As I write this, we are in Day 10 of 21 Days to Reset. Earlier this week we talked about the power of habit. One of my favorite quotes from Charles Duhigg reads, “This is the real power of habit: the insight that your habits are what you choose them to be.”
That’s a pretty powerful idea. Consider this statement:
“I have to go to ____ ” or “I have to do ____.”
Operative words: “have to“
From time to time, I catch myself feeling burdened by the commitments I know I want to be a part of, or my own deadlines I set for myself, or even my daily schedule. I say this in the present tense because I’m in the process of practicing the tactic to remove that “have to” kind of language from my vocabulary. I don’t know if it’s a realistic goal to think I can remove it entirely, but I do think it is a helpful practice to shift our internal dialogues as much as working to improve any external communication.
An example I’m working on:
When Stephen asks me, “Are you free for dinner?” instead of saying “I have to teach” I have started to simply say “I”m teaching then, how about tomorrow?”
The insight that “your habits are what you choose them to be” include the decision to get up early for that AM workout or not, sure, but it also includes the way we think of and speak to ourselves, and the way we react to the world around us.
It’s also important, I think, to recognize when we are improving in our self talk. If you’re like me, you might look more at where there is room for improvement and growth, rather than choosing to spend time appreciating where you are or how far you’ve come.
As I reflect on the past half year on the road, my mindset has shifted dramatically. Looking back now it feels like a relief to be where I am in terms of my headspace, but it was not easy to get here. A lot of time spent in the trenches with my thoughts, experiencing tons of negativity towards myself, a lot of imposter syndrome, a lot of fear that I made the wrong choice … just to name a few recurring thoughts. But for me, naming it, sitting with it, acknowledging that it was real but deciding it didn’t define me was an important step in the process.

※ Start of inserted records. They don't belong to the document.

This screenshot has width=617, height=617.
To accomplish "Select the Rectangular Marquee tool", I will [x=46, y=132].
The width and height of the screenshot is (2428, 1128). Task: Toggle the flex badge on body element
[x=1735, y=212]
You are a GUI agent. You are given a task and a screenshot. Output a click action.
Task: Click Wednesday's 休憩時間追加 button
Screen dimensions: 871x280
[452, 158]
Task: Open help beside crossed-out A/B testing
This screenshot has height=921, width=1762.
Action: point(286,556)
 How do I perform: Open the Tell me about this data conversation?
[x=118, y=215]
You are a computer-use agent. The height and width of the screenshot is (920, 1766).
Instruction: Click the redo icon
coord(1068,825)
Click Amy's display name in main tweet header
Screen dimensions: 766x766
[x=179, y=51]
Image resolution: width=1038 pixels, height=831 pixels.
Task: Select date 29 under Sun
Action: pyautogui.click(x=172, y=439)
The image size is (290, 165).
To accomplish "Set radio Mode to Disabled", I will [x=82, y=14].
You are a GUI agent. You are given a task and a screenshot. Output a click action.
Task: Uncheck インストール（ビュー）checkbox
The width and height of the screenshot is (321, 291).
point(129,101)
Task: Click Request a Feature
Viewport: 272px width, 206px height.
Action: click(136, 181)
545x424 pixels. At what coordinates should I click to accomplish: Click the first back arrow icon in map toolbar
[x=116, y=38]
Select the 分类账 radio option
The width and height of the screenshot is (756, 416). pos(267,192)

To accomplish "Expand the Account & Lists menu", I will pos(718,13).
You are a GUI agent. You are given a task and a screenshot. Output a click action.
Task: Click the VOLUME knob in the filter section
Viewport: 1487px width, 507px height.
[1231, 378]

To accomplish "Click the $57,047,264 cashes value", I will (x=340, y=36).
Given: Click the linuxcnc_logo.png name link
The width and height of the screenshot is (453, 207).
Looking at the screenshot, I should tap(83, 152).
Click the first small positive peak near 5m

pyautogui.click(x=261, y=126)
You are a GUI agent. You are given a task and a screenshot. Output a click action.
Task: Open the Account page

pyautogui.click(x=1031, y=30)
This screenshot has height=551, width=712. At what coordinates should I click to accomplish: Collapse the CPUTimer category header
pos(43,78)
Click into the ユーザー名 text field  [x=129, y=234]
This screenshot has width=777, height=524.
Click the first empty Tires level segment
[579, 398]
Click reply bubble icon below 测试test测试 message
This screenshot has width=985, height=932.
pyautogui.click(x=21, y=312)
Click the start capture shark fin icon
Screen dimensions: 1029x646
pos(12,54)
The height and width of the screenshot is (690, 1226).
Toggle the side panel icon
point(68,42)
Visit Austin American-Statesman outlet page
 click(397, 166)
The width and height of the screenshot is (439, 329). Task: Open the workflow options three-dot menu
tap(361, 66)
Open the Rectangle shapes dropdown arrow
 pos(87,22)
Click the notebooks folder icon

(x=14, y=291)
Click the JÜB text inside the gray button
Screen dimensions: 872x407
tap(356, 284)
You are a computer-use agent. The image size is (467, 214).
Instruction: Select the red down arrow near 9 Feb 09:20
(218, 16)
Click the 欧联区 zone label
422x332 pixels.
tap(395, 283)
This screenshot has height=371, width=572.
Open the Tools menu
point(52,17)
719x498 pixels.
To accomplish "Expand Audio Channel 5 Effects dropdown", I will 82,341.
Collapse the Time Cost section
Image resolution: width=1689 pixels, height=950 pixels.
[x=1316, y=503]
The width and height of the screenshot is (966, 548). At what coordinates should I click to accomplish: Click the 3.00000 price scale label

Now, I can say with a lot of gratitude that when we arrive to a new spot, I feel ease in a lot of new ways. I don’t instantly jump into go-go-go mode, trying to see and do everything (which can be exhausting and end in an inevitable let-down). Now, I say to myself: whatever we end up doing is what we’re supposed to do. Whoever I meet is who I’m supposed to meet. No more, no less. It’s right as it is.
Yesterday I made a simple choice to sit outside to eat. I was snarfing food down by my computer – a usual habit of mine. The momentum of continuing on with what we regularly/normally/most often do makes it quite difficult to halt and make a shift. So it’s no wonder that because I am used to working while eating, I typically just continue to do that daily. Even when the weather was like the view from that photo above.
But that’s why this practice of becoming more aware – through journaling, meditation, breathing, or whatever your tool for pausing with purpose may be – is so impactful. It gives us the power to pull those tools into the moments when we need them most. Journaling throughout this 21 Days to Reset commitment helped me, I believe, to look outside while taking a bite of my food and think, “why am I not out there?”
I managed to shift from the momentum of go-go-go in that moment. I closed my laptop and brought a book outside with me.
This was a small moment. But to me, and for the things I’m working on, it was anything but small. It was a reminder of the choice I have to create my own reality. One that is full of those purposeful pauses.
Choice is a powerful thing, and it is a privilege. How are you honoring yourself by choosing how you want to show up for yourself? Even if just for today? Perhaps, especially just for today.